Jours et nuits, dimanches et fêtes,
les feux continus en verrerie
imposent le rythme
de travail.

Dans l’industrie du verre d’emballage, production à feu continu du verre, conduit à connaître un fort taux de travailleurs en équipes alternantes jour et nuit, dimanches et fêtes compris. A la verrerie de Givors, sur une statistique établie par l’association en 2010, on observait sur 227 anciens verriers de (dont 148 étaient décédés) 161 travaillaient en équipe alternée, dont en partie de nuit (les 3x8h ou 5x8h).

Le travail de nuit augmente la mortalité. Si l’on sait déjà que le travail de nuit perturbe l’horloge biologique et a des conséquences sur la santé (obésité, effets cardiovasculaires…), il semble se confirmer qu’il augmente les risques de mortalité, et ce, à partir de six années de pratique. Une étude publiée dans l’American Journal of Préventive Medecine a suivi une cohorte de 75 000 infirmières américaines sur 22 ans. À partir de six ans de travail de nuit, les participantes étaient exposées à un risque accru de 11 % de mortalité, toutes causes confondues. Cette augmentation réelle confirme de précédentes études. Depuis 2007, l’Organisation mondiale de la santé considère le travail de nuit comme un cancérogène probable (http://www.travail-et-securite.fr/, mars 2015)

Les risques sur la santé. Ce sont les troubles du sommeil, troubles quantitatifs (diminution du temps de sommeil) et qualitatifs (difficultés d’endormissement, insomnies) ; des perturbations plus ou moins sévères des fonctions digestives (nausées, diarrhées, prises de poids, colopathies fonctionnelles, ulcères gastriques) ; des troubles nerveux pouvant aller de la simple irritabilité jusqu’à des états dépressifs ; une augmentation modérée des risques cardiovasculaires… Le « travail de nuit posté » a été classé par le Centre international de recherche sur le cancer (CIRC) de l’OMS comme agent probablement cancérogène. Enfin, des études récentes suggèrent une augmentation possible du risque du cancer de la prostate et du côlon.
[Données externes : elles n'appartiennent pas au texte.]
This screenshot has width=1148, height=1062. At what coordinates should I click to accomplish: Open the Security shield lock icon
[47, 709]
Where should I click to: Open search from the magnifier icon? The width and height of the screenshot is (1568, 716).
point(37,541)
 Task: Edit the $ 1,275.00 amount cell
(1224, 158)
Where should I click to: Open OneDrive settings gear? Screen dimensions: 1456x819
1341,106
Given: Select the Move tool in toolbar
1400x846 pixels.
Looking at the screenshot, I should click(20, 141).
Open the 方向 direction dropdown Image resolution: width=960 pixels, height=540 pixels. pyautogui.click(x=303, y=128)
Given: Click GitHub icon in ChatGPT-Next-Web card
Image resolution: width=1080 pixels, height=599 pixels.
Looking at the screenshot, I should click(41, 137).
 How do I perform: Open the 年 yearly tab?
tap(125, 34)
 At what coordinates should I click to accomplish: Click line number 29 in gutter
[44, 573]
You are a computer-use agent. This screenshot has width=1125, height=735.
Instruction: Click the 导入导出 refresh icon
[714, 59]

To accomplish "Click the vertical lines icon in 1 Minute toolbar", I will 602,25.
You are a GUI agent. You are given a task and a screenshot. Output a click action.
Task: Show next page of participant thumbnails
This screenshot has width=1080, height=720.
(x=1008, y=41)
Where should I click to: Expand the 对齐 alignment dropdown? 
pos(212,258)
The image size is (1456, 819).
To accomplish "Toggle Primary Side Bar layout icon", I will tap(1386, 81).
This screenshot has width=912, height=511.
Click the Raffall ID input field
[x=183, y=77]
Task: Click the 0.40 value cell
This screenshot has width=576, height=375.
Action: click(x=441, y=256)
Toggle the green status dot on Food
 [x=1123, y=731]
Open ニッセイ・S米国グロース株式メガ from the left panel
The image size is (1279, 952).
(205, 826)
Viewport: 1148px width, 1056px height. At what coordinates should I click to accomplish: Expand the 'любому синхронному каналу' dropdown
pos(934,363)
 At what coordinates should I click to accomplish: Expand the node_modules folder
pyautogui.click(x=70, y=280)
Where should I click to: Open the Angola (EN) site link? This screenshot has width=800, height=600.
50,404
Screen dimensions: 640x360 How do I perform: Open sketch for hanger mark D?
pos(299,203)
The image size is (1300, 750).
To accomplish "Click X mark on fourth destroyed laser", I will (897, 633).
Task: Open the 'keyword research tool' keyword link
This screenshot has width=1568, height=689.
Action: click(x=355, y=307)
La durée d’exposition joue un rôle déterminant dans l’apparition de ces troubles et, lorsqu’ils sont avérés, ils ne sont pas réversibles, c’est à dire qu’ils ne disparaissent pas avec un retour avec des horaires standards.

Parmi les dix facteurs de pénibilité, introduits dans les dispositions du Code du travail par la loi du 9 novembre 2010, on retrouve les rythmes de travail : Travail de nuit dans certaines conditions ; Travail en équipes successives alternantes ; Travail répétitif. Avec les contraintes physiques marquées : Manutentions manuelles de charges ; Postures pénibles définies comme positions forcées des articulations ; Vibrations mécaniques – l’environnement physique agressif : Agents chimiques dangereux, y compris les poussières et les fumées ; Bruit ; Températures extrêmes – Mais la loi sur le « dialogue social et l’emploi » d’août 2015 est venue réduire le champ des informations disponibles avec la suppression de quatre facteurs importants de pénibilité, comme les postures et la manutention de charges qui sont la première cause de maladie professionnelle déclarée et les agents chimiques dangereux, première cause de cancer professionnel.